Che cosa ha spinto così forte le esportazioni?

Il risultato è frutto del successo di diverse province italiane. Come quelle lombarde, innanzitutto, che da sole hanno fatto registrare un aumento di 10,4 miliardi di euro. Milano, Varese, Monza e Brianza, Lodi, Lecco, Como, Bergamo e Brescia sono, di fatto, una “Baviera lombarda”, senza peraltro possedere un’azienda leader dell’automotive come la Bmw di Monaco. Ma non sono le sole ad essere cresciute così tanto. C’è anche la cintura delle cinque province di Vicenza, Padova, Verona, Treviso e Belluno, che hanno la stessa popolazione della Westfalia orientale e quasi la stessa specializzazione industriale e che economicamente non sono da meno. O le cinque province emiliane che sono cresciute di 6,7 miliardi di euro e quelle di Latina, Frosinone, Ascoli Piceno e Bari, dove si sono radicati insediamenti farmaceutici giganteschi e che, insieme a Firenze e Massa Carrara, hanno messo insieme 6,9 miliardi di euro in più.

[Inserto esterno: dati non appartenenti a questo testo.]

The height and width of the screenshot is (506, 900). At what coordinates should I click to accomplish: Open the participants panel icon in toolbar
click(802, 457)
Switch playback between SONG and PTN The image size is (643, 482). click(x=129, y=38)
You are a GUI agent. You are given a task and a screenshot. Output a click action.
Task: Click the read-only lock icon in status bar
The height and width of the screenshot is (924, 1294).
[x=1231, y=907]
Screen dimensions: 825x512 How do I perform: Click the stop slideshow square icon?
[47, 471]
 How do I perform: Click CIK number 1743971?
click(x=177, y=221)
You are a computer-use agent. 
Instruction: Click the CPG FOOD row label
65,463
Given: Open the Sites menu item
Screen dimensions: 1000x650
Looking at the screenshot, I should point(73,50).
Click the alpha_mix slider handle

Se, dunque, l’impresa italiana è così in salute, perché finora c’è stata la crisi?

Lo strascico della crisi finanziaria del 2011 si fa sentire ancora oggi; ma soprattuto a pesare è stato il fatto che, mentre all’estero l’Italia si gioca la sua partita, così non è stato all’interno dei confini nazionali. Dove non è che abbiamo perso la partita dei consumi interni; semplicemente non abbiamo potuto giocarla per via dell’austerity; è come se il campo fosse stato allagato e il match non si sia potuto disputare.

Ora, invece, i consumi possono ripartire?

Oltre all’euro debole e al calo del prezzo del petrolio possono giocare a favore della ripresa due importanti stimoli dati all’economia, che stanno cominciando a far sentire tutto il loro effetto: da un lato la legge Sabatini che, con un costo molto modesto di un centinaio di milioni di euro, ha sbloccato investimenti per 4 miliardi di euro in macchinari; dall’altro il Bonus Mobili, che ha dato ossigeno a un comparto che stava soffrendo particolarmente il blocco dei consumi interni. Se a ciò sommiamo il bonus da 80 euro e il minor costo della benzina alla pompa, penso che gli italiani possano tornare ad accumulare risparmi e consumare.

Cosa resta da fare per liberare il campo da eventuali ostacoli?

Moltissimo resta ancora da fare: pensiamo alle riforme strutturali, come quella dei processi e della giustizia civile, al discorso sulla corruzione e alla lotta all’evasione; ma almeno si è cominciato a mettere mano alla riforma del mercato del lavoro, che è qualcosa di importante perché l’economia possa tornare a muoversi. Ci sono poi tre importanti questioni internazionali che gravano come incognite sull’orizzonte europeo e sono: la strisciante crisi greca, che forse si riesce a ricomporre, almeno temporaneamente, grazie alle decisioni dell’Eurogruppo di estendere provvisoriamente gli aiuti ad Atene ancora per quattro mesi; la crisi in Ucraina, che è sempre lì e non è ancora stata risolta; e, infine, le nuove fiammate di tensione in Libia e ad opera dell’Isis.